## What is required
Copy the material below word for word, from the line with "Task: Click the" to the line with "Action: pos(443,931)", including both of those lines. Leave the pictures out of your copy.

## Data provided
============

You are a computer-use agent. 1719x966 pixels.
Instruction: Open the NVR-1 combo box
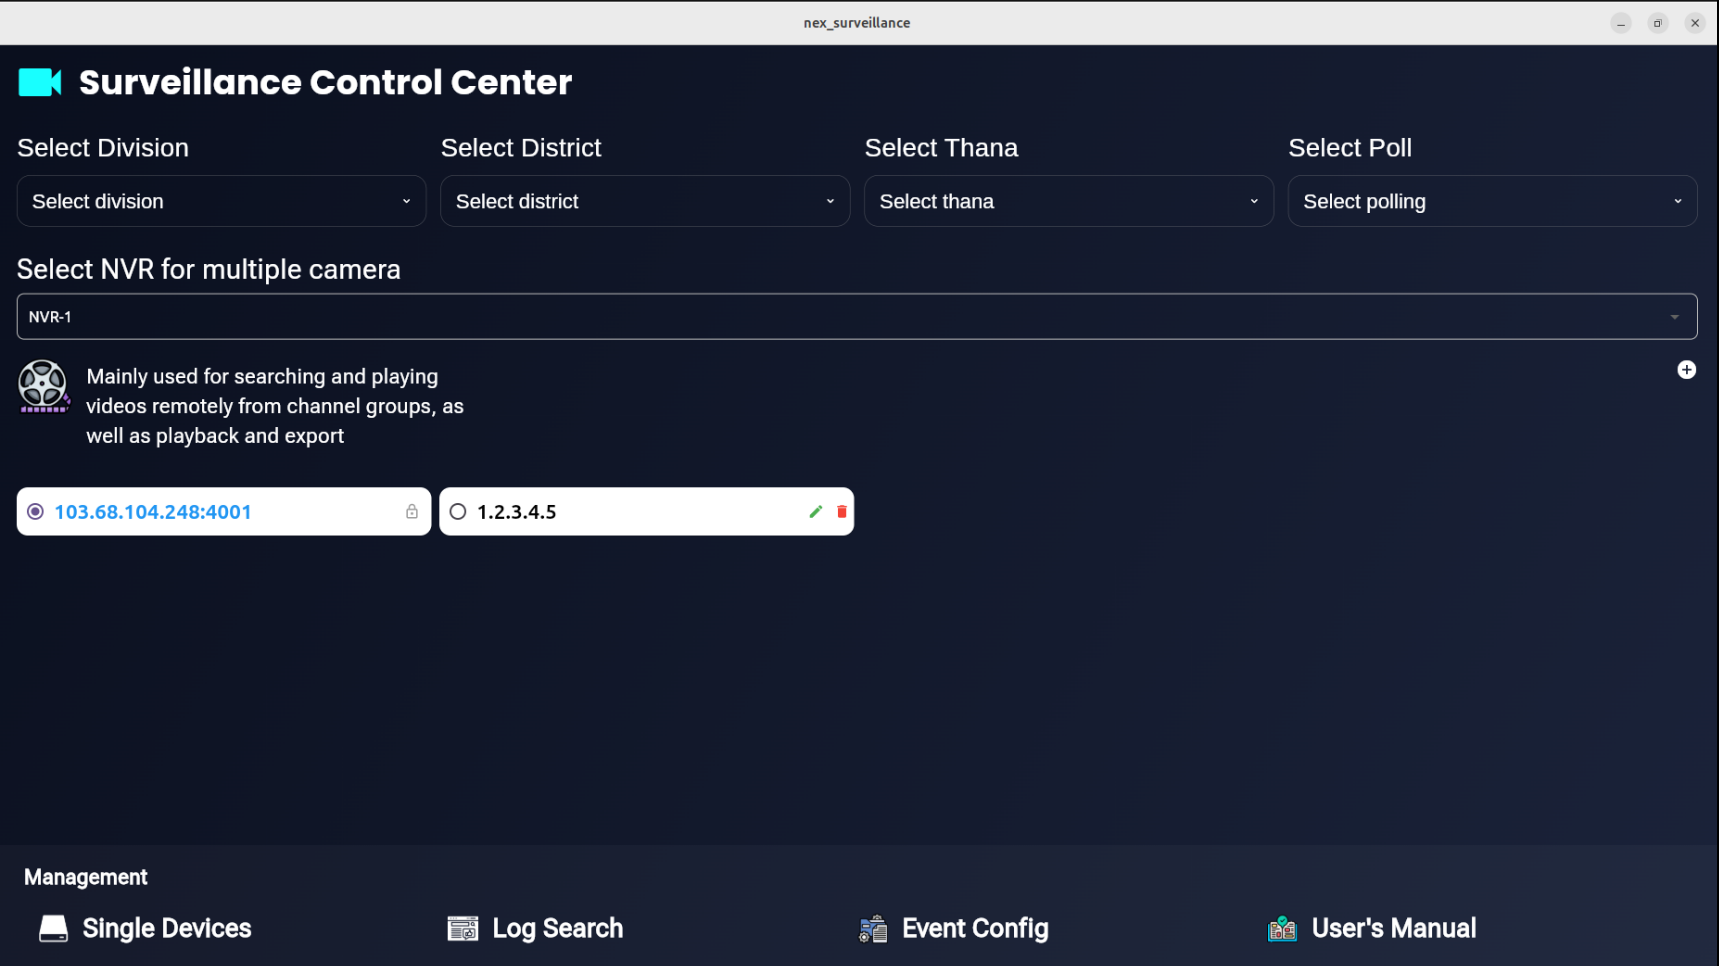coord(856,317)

============

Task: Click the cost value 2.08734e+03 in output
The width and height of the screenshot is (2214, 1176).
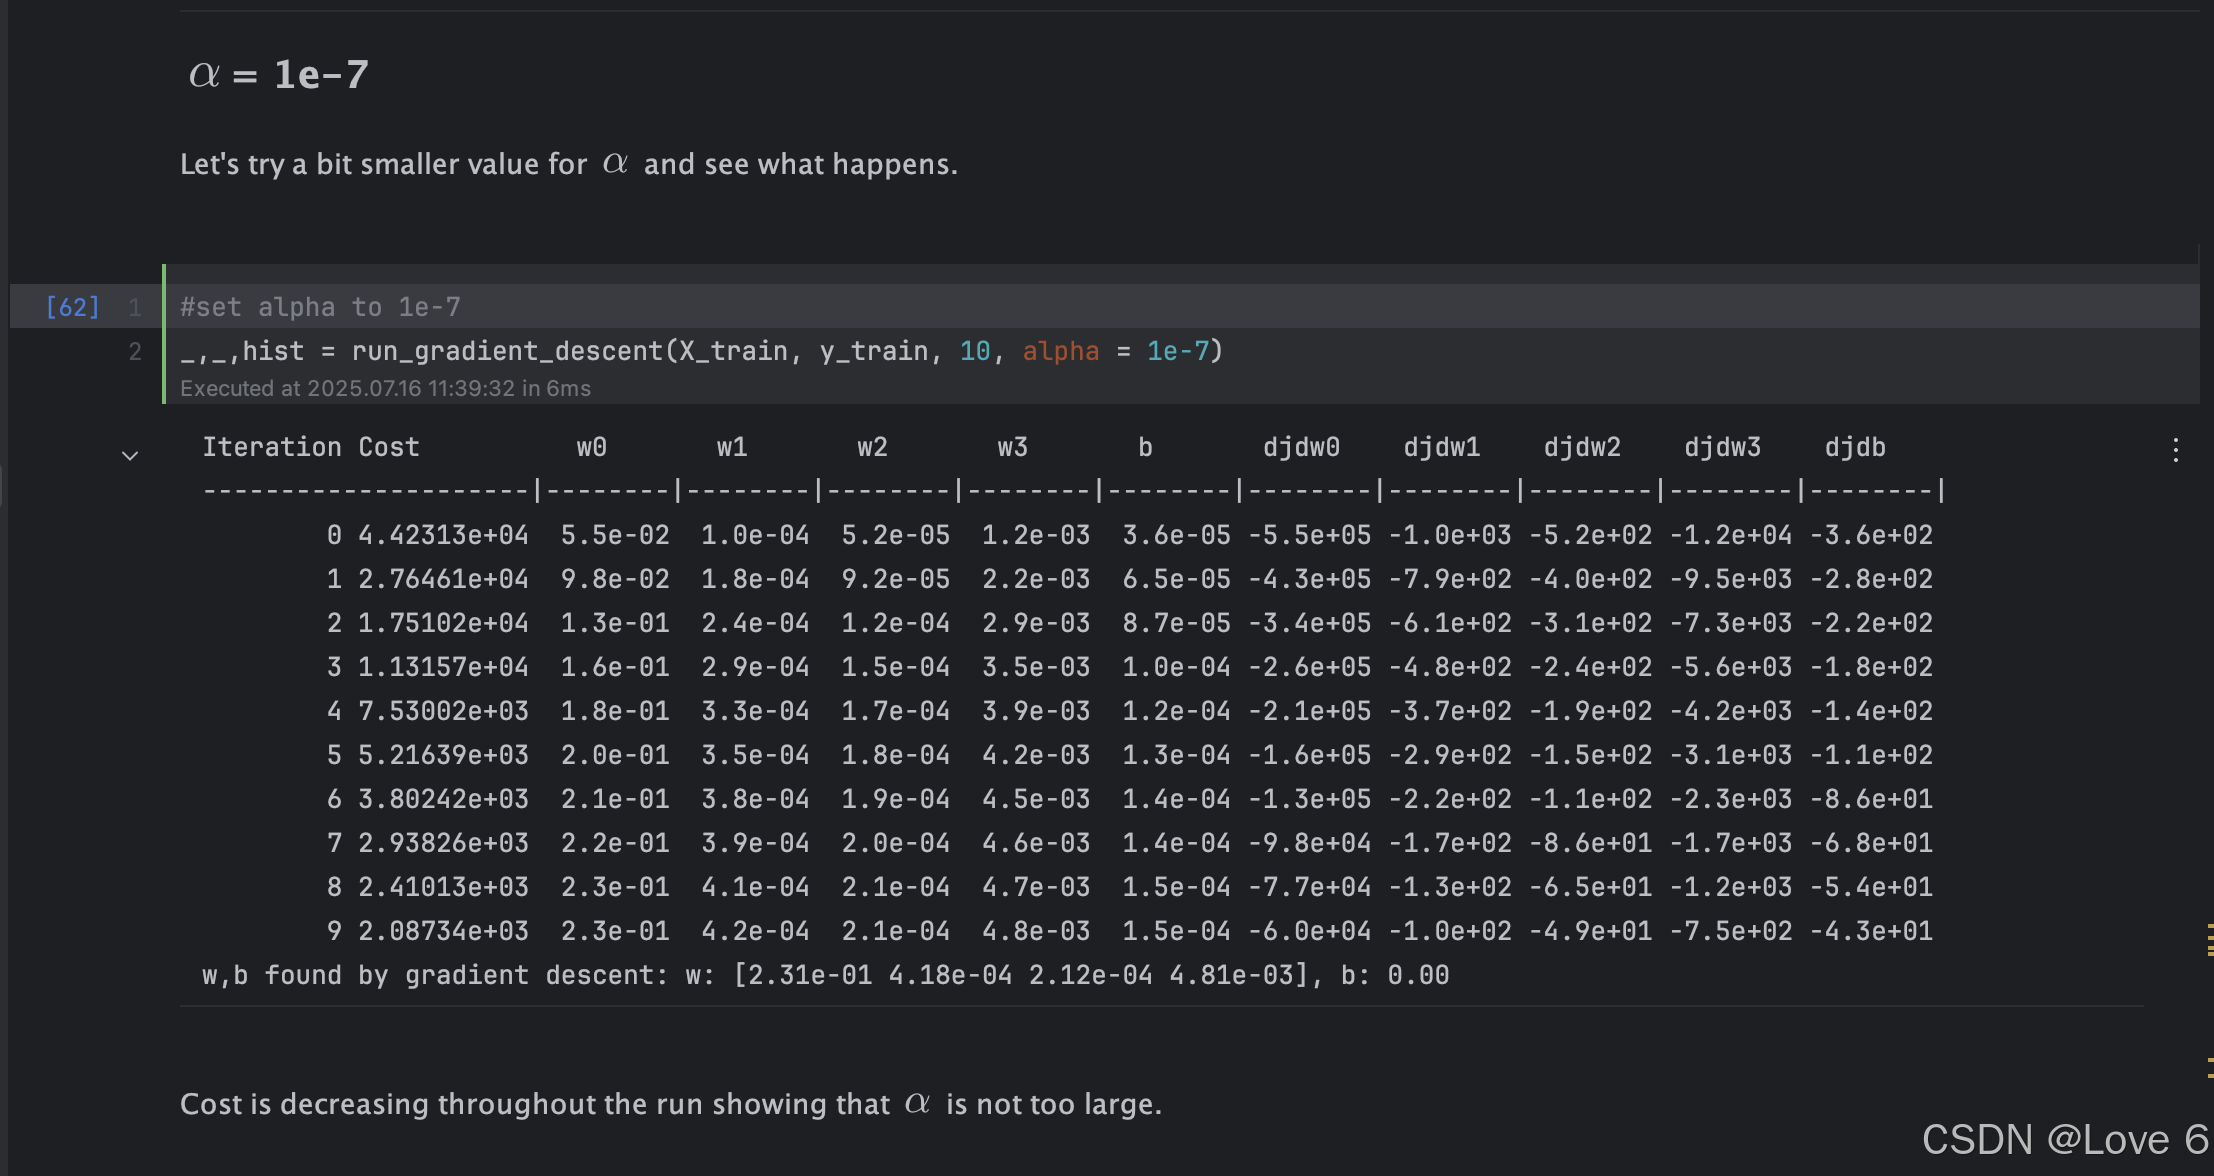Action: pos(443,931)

============

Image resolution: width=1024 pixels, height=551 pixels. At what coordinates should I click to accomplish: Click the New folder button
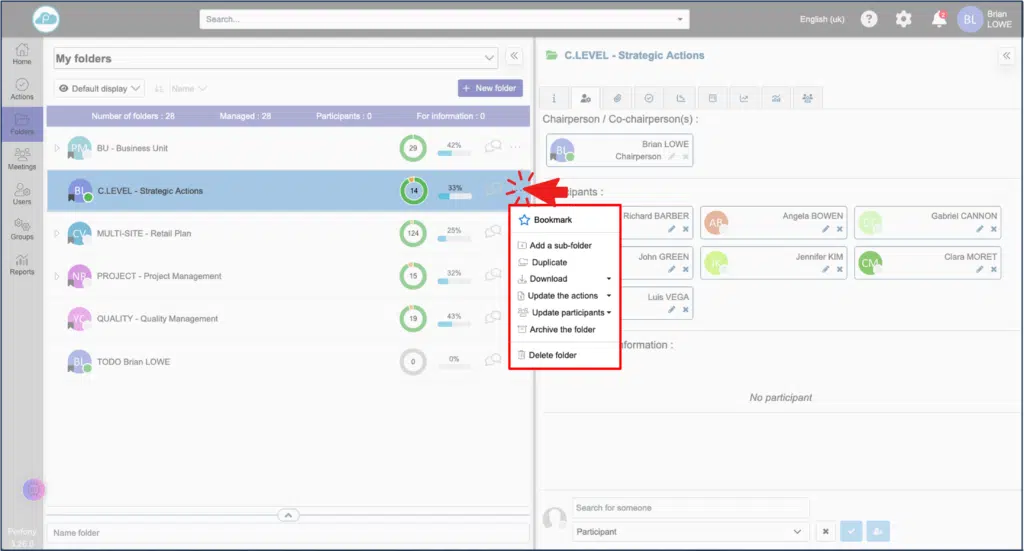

============

## Answer for the task
Task: Click the cost value 2.08734e+03 in output
The width and height of the screenshot is (2214, 1176).
Action: pos(443,931)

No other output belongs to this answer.